Für viele Christen hat das ‚Volk‘ im Sinne einer Abstammungsgemeinschaft eine ebenso von Gott eingesetzte Qualität wie Familie, Kirche, Arbeit/Wirtschaft oder Staat. Während wir jedoch für die genannten vier Institutionen klare Belege dafür in der Bibel finden, dass Gott sie geschaffen hat, sie will und ihnen für bestimmte Aufgaben Autorität verleiht (z.B. 1. Mose 1,26–27; Römer 13,1–7; Epheser 1), finden wir dies nirgends für die Institution ‚Volk‘. Völker entstehen in der Bibel zum einen daraus, dass Menschen Kinder haben, aber auch durch Vermischung durch Heirat, Wanderung und Kriegsfolgen.
Wenn es für Christen überhaupt ein besonderes Volk gibt, dann sind es die Juden, und gerade vom Volk Israel sagt Gott, dass er es keinesfalls erwählt hat, weil es etwas Besonderes wäre (5 Mose 7,7–8) und zudem nur, um alle anderen Völker der Welt zu segnen (1Mose 12,1–3), nicht um ihnen zu schaden. Und selbst für Israel galt und gilt, dass es sich nicht über seine biologische Abstammung definiert, sondern über seinen Glauben und seine gemeinsame Geschichte.

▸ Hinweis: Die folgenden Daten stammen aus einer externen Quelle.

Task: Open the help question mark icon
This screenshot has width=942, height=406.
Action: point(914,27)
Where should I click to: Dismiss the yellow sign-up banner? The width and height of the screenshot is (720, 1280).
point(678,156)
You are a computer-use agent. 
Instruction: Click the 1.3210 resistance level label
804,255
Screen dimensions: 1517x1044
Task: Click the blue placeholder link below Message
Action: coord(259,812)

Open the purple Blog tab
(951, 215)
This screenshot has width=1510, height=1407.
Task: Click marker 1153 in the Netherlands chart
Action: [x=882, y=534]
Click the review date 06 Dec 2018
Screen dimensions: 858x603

Denn schon im Alten Testament brachen Teile der Abstammungslinien aus dem Volk Israel weg, gingen Israel „verloren“ und entwickelten ihre eigene Geschichte und Kultur (z. B. Esau und seine Nachkommen). Zudem wurden manche Nichtjuden durch Bekehrung zu vollwertigen Juden (z. B. Moses Schwiegerverwandtschaft, die Hure Rahab mit ihrer Familie, Rut).
Es gilt gerade angesichts des Versagens vieler Christen im Nationalsozialismus:
„Die einzige Antwort darauf ist – und evangelikale Christen haben eine heilige Verantwortung, sie ohne Furcht oder Parteilichkeit zu verkündigen –, dass keine Nation Heilsqualität besitzt und dass alle Völker und jeder Einzelne aufgrund genau des gleichen göttlichen Maßstabes der Gerechtigkeit gerichtet werden …“ [John Warwick Montgomery. Christians in the Public Square. CCLJ: Edmonton (Kanada), 1996. S. 96]
Es gibt keine biblische Berechtigung für die Einordnung des – rassisch-biologisch gedachten – Volkes als eigener Autoritätsstruktur und als von Gott eingesetzter Schöpfungsordnung neben und in Abgrenzung zum Staat, der im Regelfall ja immer wenigstens einige Bürger völlig anderer Abstammung beherbergt. Mit Karl Barth wende ich mich gegen die „Erhebung des Begriffes ‚Volk‘ in die Reihe der theologisch-ethischen Hauptbegriffe“ [Karl Barth, Die Kirchliche Dogmatik, Studienausgabe Bd. 19: Die Lehre von der Schöpfung III,4 §§ 52–54: Das Gebot Gottes des Schöpfers 1. Teil, Zürich 1993 (1951), S. 345], so dass das Volk plötzlich und angeblich zu einer „Schöpfungsordnung“ wie die Familie wird. Gott hat dem Staat das Gewaltmonopol gegeben, der Kirche das „Predigtmonopol“, der Familie das „Erziehungsmonopol“, der Wirtschaft das „Arbeitsmonopol“. Das biologische „Volk“ dagegen hat keinerlei Autorität über irgendjemanden, ja, es gibt es so eigentlich gar nicht. Praktisch alle Staatsvölker sind historisch gesehen Mischvölker, und die Muttersprache hat mit der rassischen Zugehörigkeit zunächst einmal gar nichts zu tun, denn oft sprechen mehrere Völker dieselbe Sprache oder finden sich mehrere Sprachen innerhalb eines Volkes.